Oldtimer I just copied and pasted an email that was sent to me.


----------



## Oldtimer (Jul 4, 2010)

Oh.


----------



## mike bispham (May 23, 2009)

Vance G said:


> Since I do not live in an area of heavy pesticide usage I have not seen these millions of bees dying. I do not know what is right but I do know an awful lot of idiots immediately jump on any bandwagon to bring us better living thru yet more guvmint regulation.


It happens. Yet again, govmint regulation is the difference between us and warlordism.

Mike (UK)


----------



## JTGaraas (Jun 7, 2014)

Words have meanings, and it is important how the words are put together when attempting to make points.

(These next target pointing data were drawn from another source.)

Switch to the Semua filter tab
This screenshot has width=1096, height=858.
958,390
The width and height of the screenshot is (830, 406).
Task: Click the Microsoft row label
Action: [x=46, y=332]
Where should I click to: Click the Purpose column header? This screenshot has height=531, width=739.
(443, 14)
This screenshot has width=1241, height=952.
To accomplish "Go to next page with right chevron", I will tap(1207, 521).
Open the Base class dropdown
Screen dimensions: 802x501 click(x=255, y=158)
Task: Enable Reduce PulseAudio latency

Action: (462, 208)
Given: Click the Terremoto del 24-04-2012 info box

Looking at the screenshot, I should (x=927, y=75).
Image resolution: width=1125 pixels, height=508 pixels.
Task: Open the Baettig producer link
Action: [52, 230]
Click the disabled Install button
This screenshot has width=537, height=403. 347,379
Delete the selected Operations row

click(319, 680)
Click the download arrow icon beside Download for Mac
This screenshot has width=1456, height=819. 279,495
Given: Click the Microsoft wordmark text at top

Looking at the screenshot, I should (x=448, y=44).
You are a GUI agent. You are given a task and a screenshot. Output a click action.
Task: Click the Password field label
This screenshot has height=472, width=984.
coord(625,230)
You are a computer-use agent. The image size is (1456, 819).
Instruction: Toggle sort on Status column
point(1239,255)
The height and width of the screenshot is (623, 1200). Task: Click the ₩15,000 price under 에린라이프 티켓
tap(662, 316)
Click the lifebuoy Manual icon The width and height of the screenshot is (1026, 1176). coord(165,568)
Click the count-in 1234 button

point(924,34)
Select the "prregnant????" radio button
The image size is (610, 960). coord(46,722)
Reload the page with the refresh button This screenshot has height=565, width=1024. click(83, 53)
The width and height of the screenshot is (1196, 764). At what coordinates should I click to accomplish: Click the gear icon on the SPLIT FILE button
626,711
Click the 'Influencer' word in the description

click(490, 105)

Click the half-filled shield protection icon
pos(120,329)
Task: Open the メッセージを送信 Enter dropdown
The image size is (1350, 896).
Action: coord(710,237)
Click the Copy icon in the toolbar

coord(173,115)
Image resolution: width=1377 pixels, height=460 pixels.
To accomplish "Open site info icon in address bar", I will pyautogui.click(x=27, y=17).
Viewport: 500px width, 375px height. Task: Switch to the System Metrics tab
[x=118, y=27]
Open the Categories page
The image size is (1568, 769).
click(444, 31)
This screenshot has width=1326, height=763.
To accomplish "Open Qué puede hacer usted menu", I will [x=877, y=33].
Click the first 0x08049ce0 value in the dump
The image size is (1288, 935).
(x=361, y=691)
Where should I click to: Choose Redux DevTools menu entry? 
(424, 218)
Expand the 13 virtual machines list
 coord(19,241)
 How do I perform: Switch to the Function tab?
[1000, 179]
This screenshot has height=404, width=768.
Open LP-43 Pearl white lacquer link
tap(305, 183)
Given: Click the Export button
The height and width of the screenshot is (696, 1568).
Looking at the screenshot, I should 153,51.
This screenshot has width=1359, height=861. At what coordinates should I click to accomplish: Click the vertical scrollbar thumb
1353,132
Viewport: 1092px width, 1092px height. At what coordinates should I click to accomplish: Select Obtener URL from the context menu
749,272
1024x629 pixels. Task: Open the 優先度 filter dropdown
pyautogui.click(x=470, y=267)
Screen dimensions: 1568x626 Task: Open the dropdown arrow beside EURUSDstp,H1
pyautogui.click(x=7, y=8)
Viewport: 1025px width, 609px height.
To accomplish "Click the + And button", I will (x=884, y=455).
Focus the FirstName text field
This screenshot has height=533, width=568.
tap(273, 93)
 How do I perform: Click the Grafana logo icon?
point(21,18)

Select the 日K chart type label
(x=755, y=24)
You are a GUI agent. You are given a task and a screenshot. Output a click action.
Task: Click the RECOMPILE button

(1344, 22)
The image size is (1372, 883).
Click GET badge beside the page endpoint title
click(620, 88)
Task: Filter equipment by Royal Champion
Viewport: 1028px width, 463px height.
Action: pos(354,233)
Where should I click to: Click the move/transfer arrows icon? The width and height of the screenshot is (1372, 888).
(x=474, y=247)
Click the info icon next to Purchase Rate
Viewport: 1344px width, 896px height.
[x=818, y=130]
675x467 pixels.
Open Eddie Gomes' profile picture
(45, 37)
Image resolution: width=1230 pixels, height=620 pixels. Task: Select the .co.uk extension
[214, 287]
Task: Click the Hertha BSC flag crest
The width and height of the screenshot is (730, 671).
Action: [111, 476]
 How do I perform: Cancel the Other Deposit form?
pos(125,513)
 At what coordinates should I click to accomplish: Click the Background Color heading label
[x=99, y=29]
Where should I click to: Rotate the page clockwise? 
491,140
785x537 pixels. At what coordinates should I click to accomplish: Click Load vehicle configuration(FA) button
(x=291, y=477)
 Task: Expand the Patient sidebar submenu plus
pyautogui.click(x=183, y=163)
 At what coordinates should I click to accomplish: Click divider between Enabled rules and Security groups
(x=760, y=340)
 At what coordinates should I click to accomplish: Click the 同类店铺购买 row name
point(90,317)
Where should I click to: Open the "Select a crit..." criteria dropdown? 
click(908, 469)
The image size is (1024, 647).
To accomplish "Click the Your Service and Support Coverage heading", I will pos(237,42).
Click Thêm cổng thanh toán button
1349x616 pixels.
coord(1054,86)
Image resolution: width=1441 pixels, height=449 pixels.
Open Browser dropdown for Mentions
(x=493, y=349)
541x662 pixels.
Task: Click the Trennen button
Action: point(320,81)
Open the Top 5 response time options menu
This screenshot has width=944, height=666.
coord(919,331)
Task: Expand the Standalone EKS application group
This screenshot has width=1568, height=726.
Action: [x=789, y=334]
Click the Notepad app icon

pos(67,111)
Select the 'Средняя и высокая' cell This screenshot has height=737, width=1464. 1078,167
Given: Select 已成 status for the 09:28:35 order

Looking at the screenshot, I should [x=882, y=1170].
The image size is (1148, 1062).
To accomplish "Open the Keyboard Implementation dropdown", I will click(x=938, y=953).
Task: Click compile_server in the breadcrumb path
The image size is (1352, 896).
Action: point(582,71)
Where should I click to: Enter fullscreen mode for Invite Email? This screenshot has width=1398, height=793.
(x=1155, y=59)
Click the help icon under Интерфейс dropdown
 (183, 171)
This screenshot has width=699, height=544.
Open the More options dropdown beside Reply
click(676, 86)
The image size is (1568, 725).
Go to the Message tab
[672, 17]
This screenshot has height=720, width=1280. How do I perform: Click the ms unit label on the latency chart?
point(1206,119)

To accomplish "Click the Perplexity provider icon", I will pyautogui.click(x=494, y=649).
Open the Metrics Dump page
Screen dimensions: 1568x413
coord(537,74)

The quoted language ("studies show that bee-killing pesticides do nothing to increase crop yields") is true, but totally misleading in the context of the discussion! Pesticides kill insects, they do not "increase crop yields". Pesticides have effect upon insects, not the planted crop (wheat, corn, soybeans, etc.). Hence, the quoted language could possibly have originated in some regulatory discussion where the lawyer/scientst/lobbiest/witness was trying to be clever and truthful.

It is my belief that studies will show that Chevrolets do nothing to increase crop yields, but is that "truth" an important observation?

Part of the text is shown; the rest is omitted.